FINAL REPORT: Sex, Stress, and Migraine

Published in the frontiers in Cellular Neuroscience, September 2018

Summary

Stress is the most commonly reported trigger of migraine, especially in women, who make up the majority of migraine sufferers. We do not know why this is the case, and there remains debate over whether stress really triggers migraine or is simply recalled more during a painful migraine episode. This project set out to clarify the effects of stress on migraine, examining females and males separately because the effects might be different. We used mice for our study, because this kind of mechanistic testing cannot be conducted in humans. Our subjects underwent 40 days of either stressful or normal conditions, after which we examined migraine-relevant pain responses and brain excitability. In addition to testing normal ‘wild-type’ mice, we tested mice carrying a gene mutation found in humans with familial migraine – the rationale for this was to see whether the effects of stress and sex were enhanced on a genetic background predisposed to migraine.

We found that stress induced migraine-relevant changes, specifically in females and in migraine transgenic animals. Injection of nitroglycerin (NTG), which induces migraine in humans, generated a larger response after stress in females (but not males) and in the transgenic mice. We also measured cortical spreading depression (CSD), which reflects migraine-related brain excitability. Here again we saw significant changes after stress in female and transgenic animals. What this shows is that stress is not just a bystander effect in migraine: it causes physiological changes in the nervous system that appear to facilitate an attack. Moreover these changes act disproportionately on females and those genetically disposed to migraine just as we see in the clinic.

Hypothesis vs. Findings

1. We initially proposed a 14 day chronic stress paradigm for evaluation of stress-induced migraine phenotype. However, neither 7 nor 14 days were sufficient in establishing a significant stress response, therefore we extended our paradigm to a 40 day chronic stress paradigm.

2. We found that males did not show a stress-related migraine phenotype like initially expected, however female wild-type mice showed a migraine relevant phenotype in both the NTG and CSD stress assays.

3. We initially did not propose the use of transgenic migraine models, however given the interesting results in wild-type animals, we elected to test the effects of stress on male and female mice carrying a mutation associated with familial migraine in humans. These mice showed a stress-induced migraine phenotype in both sexes.

4. We initially aimed to test the potential of an experimental anti-migraine compound, SPD, to mitigate stress and migraine-relevant phenotypes. However, as our paradigm was extended from 14 to 40 days, we had insufficient SPD to test its effects during the lengthened paradigm.

Unanswered Questions

Now that we have established these findings, the next step is to understand how stress affects sensory circuits in the brain, specifically in females and genetically-disposed individuals, in order to develop new treatment approaches.

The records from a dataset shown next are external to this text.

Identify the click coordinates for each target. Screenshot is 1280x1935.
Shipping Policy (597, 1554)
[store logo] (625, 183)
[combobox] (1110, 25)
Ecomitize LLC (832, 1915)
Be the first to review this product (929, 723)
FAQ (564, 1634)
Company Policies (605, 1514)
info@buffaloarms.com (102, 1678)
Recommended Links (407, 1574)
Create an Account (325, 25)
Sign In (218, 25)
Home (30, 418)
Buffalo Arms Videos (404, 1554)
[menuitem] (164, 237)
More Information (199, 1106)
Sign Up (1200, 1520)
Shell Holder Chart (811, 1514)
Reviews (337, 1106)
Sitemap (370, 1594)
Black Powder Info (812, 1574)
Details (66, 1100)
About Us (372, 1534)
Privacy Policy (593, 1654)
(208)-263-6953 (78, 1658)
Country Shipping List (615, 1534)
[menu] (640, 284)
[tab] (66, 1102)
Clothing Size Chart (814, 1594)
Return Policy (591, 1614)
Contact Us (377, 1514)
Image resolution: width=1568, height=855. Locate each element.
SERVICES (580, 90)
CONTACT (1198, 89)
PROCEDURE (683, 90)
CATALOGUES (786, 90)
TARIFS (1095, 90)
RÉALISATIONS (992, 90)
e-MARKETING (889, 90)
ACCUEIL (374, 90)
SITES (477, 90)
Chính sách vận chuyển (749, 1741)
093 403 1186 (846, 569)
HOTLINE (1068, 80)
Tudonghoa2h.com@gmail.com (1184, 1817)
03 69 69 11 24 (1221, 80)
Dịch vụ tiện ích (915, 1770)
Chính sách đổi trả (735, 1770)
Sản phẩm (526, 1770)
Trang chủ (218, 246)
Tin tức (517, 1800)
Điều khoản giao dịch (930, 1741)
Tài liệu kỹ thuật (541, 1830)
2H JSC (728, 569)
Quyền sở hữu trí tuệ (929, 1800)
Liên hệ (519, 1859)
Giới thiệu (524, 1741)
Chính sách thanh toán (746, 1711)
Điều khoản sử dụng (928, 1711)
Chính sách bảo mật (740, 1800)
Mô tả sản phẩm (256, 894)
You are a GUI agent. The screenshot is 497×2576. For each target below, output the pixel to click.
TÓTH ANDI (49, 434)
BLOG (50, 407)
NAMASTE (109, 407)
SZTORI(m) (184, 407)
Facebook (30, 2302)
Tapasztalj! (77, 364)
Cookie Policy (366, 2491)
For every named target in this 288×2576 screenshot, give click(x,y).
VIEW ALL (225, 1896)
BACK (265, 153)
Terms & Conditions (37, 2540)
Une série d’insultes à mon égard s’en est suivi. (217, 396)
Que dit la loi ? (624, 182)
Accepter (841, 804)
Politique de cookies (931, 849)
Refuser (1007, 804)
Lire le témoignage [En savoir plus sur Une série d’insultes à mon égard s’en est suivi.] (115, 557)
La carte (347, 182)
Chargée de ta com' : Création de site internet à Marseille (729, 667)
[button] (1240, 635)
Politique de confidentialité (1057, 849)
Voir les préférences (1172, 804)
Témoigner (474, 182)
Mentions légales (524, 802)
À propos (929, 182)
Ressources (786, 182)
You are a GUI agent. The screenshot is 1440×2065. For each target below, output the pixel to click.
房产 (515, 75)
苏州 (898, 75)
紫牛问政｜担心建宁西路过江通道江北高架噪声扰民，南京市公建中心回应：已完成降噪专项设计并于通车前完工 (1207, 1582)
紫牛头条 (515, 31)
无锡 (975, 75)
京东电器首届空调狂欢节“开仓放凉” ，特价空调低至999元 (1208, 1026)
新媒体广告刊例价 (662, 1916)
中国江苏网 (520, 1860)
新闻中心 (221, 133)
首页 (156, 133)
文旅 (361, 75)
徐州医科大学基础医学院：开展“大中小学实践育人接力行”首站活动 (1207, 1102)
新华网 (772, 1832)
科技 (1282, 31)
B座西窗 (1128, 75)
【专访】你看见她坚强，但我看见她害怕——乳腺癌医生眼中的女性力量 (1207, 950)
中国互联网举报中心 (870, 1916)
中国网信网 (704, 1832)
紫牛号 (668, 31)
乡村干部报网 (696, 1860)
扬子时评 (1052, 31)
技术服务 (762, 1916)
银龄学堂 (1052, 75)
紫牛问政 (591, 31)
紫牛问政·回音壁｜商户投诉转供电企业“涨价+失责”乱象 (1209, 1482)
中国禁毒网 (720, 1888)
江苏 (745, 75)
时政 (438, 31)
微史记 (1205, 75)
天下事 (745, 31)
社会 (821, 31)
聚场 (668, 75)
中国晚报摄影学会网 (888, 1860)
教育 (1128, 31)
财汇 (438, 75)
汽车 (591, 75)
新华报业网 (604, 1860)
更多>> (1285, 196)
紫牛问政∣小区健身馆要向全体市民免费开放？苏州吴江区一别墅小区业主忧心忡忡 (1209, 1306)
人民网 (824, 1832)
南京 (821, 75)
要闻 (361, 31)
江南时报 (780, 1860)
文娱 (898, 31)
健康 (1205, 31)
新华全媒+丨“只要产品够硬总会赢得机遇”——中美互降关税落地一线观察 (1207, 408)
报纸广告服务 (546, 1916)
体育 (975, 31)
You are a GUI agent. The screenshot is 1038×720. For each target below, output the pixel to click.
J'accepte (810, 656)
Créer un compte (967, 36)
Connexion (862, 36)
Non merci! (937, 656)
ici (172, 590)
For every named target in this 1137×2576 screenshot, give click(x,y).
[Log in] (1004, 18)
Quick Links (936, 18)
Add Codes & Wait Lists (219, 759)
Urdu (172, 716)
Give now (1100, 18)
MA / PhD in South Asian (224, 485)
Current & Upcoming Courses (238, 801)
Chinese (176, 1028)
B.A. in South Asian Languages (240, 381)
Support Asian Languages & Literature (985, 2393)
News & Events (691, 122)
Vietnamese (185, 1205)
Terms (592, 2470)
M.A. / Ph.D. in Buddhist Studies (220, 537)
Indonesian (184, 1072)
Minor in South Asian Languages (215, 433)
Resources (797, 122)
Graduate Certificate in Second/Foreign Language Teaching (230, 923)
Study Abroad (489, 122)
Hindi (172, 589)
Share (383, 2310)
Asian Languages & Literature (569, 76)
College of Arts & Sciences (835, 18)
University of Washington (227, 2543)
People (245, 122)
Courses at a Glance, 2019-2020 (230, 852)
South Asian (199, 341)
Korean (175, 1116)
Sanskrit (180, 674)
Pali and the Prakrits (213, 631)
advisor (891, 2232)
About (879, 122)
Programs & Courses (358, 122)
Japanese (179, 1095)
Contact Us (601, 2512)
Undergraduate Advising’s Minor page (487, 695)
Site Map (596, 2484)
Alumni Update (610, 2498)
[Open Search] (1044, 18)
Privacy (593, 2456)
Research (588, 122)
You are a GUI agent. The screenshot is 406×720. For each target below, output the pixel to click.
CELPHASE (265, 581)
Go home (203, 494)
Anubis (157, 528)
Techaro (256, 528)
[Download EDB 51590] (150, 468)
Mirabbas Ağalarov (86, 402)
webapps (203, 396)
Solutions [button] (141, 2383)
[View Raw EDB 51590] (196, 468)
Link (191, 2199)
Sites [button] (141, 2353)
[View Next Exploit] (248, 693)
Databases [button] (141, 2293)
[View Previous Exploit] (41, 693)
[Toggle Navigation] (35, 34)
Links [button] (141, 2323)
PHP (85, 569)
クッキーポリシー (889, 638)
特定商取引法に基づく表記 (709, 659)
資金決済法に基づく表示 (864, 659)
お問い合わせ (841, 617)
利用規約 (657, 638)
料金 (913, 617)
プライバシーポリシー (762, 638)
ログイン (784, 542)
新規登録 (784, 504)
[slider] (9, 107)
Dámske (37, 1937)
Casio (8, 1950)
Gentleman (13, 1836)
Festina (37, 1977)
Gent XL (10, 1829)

What This Research Means To You

Stress is the most common reported trigger of migraine, especially in women. However it is unclear how stress and sex interact in the nervous system to generate migraine. Moreover, it is debated whether stress is even definitively associated with migraine, or whether it is a bystander effect that is noticed more around the attack.

Our study in mice showed that stress facilitates migraine-relevant pain responses and brain excitability, especially in females and in animals with a migraine genetic background. This shows that stress causes physiological changes in the nervous system that appear to facilitate migraine, arguing that stress indeed is a ‘real’ migraine trigger.

The next step is to understand how stress affects sensory circuits in the brain, specifically in females and genetically-disposed individuals, in order to develop new treatment approaches.